I could never quite understand while some observers thought it a bad thing that we no longer had to do things together. It gave us all more choice, and the ability to go our own way.
People used to await Wimbledon and the arrival of strawberries. Fruit growers would plant for earlier strawberries, rather than larger crops, because the early ones were more profitable, and they were a portent of a longed-for summer. Then came the cargo holds of jumbo jets, and with them the arrival of soft fruits in winter. Now we can enjoy summer and autumn berries all year round. Again, I fail to see why some people think this is a bad thing. It allows for individual choice, and unless you think differences of tastes is itself a bad thing, and that we should be forced to accept the limits imposed by the seasons, you are favouring an imposed and unnecessary conformity.

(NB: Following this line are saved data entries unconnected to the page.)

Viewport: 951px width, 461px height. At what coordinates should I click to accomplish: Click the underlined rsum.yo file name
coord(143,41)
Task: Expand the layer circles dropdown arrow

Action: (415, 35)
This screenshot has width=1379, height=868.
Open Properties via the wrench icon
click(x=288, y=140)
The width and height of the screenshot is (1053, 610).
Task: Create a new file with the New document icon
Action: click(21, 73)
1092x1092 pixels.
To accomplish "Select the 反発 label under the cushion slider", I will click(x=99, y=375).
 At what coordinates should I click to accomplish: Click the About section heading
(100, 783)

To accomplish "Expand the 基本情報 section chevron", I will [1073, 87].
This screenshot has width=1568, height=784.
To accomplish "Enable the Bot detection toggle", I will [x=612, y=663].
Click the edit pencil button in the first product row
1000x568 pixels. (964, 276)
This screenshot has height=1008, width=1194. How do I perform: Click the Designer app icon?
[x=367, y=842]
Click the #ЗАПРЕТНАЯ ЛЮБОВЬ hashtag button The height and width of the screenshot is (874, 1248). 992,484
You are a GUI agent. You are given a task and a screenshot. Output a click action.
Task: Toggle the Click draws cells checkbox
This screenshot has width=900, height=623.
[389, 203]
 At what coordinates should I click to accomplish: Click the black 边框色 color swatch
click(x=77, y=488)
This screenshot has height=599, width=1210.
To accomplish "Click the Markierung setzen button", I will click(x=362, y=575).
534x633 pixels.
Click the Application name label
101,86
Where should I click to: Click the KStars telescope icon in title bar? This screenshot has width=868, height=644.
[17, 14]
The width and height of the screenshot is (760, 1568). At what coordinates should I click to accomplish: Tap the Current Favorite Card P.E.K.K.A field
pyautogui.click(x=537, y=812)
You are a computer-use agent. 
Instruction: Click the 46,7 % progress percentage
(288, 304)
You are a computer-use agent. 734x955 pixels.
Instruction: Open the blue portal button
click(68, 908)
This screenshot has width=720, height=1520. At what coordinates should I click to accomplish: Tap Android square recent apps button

The people who wanted to ‘keep Sunday special,’ didn’t just want to keep it special for themselves, they wanted everyone else to have to keep it special, whether they wanted to or not. I wonder if there are people who oppose winter holidays in the sunshine because they think we should all have to share the experience of January and February? It wouldn’t surprise me if there were. I say this because there seem to be many people out there trying to impose their own tastes and preferences on others.
Most of us who espouse a fairly libertarian outlook regard choice and the ability to differ as useful ways of allowing people to express their personality through their choices and differences, and we revel in the variety this brings to the human condition. Voluntarily copying what others do is a good way to find what seems to work. But if we are constrained into all doing the same things, we lose that variety and that opportunity.
It was undoubtedly a simpler life when we all had to do what others were doing, and we were constrained by nature and its seasons in what we were able to do, but today’s more complicated life is a richer one, with its myriad of opportunities to do what our predecessors had no access to and could only dream of.